Zeolites detect toxic lead in water

Science

Photoluminescent lead-exchanged zeolites with different Pb loadings under UV illumination. (Courtesy: Journal of Physics: Photonics)

Researchers in Mexico have used zeolites – porous aluminosilicate minerals widely used in water purification – to detect toxic lead in water for the first time. The team’s new one-step technique, which can rapidly detect lead concentrations as low as 1.248 parts per billion, could be extended to other heavy metals.

Lead causes serious health problems for humans and poses a hazard for the environment. Together with mercury, arsenic, chromium and cadmium, it is one of the five most common heavy-metal contaminants in water. Although many highly sensitive spectrometry and spectroscopy techniques exist for detecting it, most require sophisticated instruments and complicated sample preparation methods.

Zeolites are hollow three-dimensional structures made from aluminium, oxygen, silicon and alkali or alkaline-earth metals such as sodium, potassium and magnesium. They contain large, regularly arranged micron-sized pores that can absorb water and remove heavy metal ions from it thanks to a mechanism known as ion exchange, which occurs when one type of ion in a solution is reversibly exchanged with another type of ion that has the same electrical charge. Zeolites’ pores also make ideal “cages” in which to stably isolate sub-nanoscale clusters of metals.
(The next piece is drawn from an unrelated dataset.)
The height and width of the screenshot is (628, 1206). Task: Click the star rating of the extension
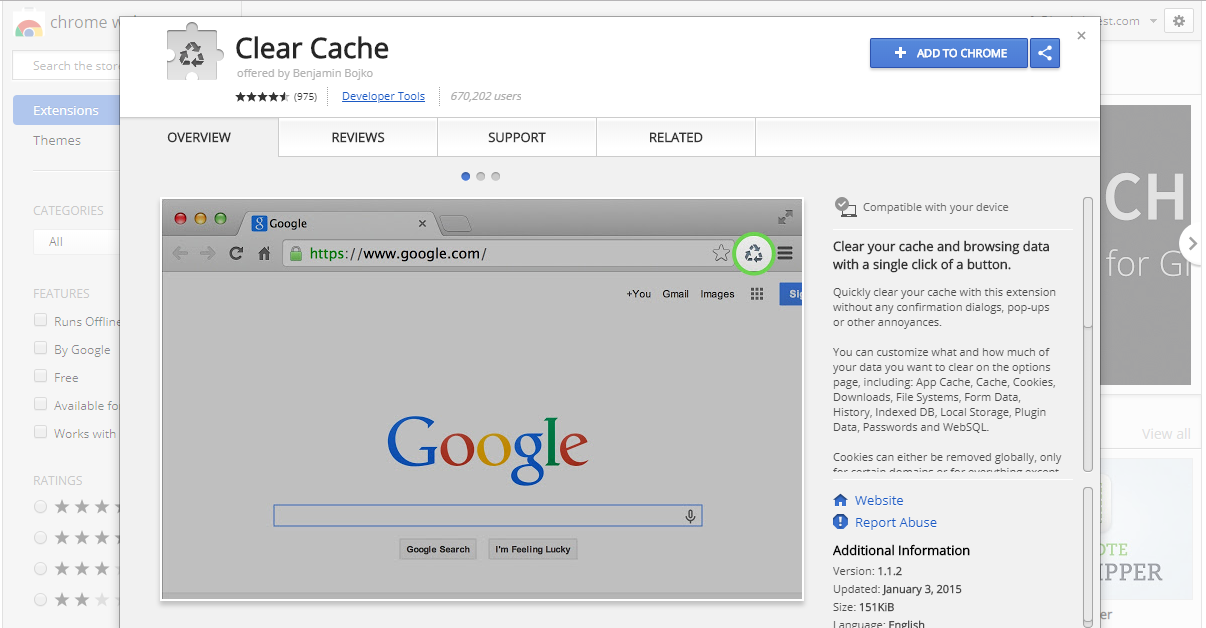262,97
Thanks to the electrons that easily jump from one discrete energy level within the metal clusters to another, these “metal-exchanged” zeolites make efficient light emitters. As such, they already have applications as fast, highly sensitive optical sensors for environmental monitoring. However, zeolites had not been used to detect toxic metal ions until Eduardo Coutino-Gonzalez and colleagues at the Centro de Investigaciónes en Óptica in Guanajuato set out to exploit their ion-exchange properties for this purpose.

Synthesizing fluorescent clusters

The researchers made their metal-exchanged zeolites using an aqueous lead acetate solution containing different concentrations (0.001, 0.005, 0.01, 0.05 and 0.1 M) of lead (Pb). They then thermally activated the structures by heating them to 450°C. This process produced fluorescent lead clusters within the zeolites via reduction and migration of the lead ions.

In a series of photoluminescence measurements (detailed in Journal of Physics: Photonics), Coutino-Gonzalez and colleagues found that the intensity of the light emitted from the materials depends strongly on the concentration of lead in the sample being analysed. Remarkably, they observed maximum emission intensities at low lead concentrations. This, they say, shows that lead-exchanged zeolites make efficient and highly-sensitive fluorometric sensors for Pb2+ ions.

Simpler, cheaper, faster

“Our method provides a simpler, cheaper and faster approach to detect lead ions in water at very low concentrations compared to conventional analytical techniques used for quantitative detection of lead ions, Coutino-Gonzalez tells Physics World. Unlike other recently-developed fluorescent chemosensors, he adds, the team’s method requires only a single step. “In our proposal, zeolites are used as adsorbents to confine lead ions and, at the same time, as scaffolds to convert lead ions into highly luminescent lead clusters,” he explains.

The researchers now plan to explore the limits of their method by testing for even lower lead concentrations and comparing their results with those obtained using established techniques. “We will also be trying to detect different types of heavy metal ions in water as well as investigating other zeolite frameworks, such as natural zeolites,” Coutino-Gonzalez says. “These would further reduce the cost of sensors based on these structures.”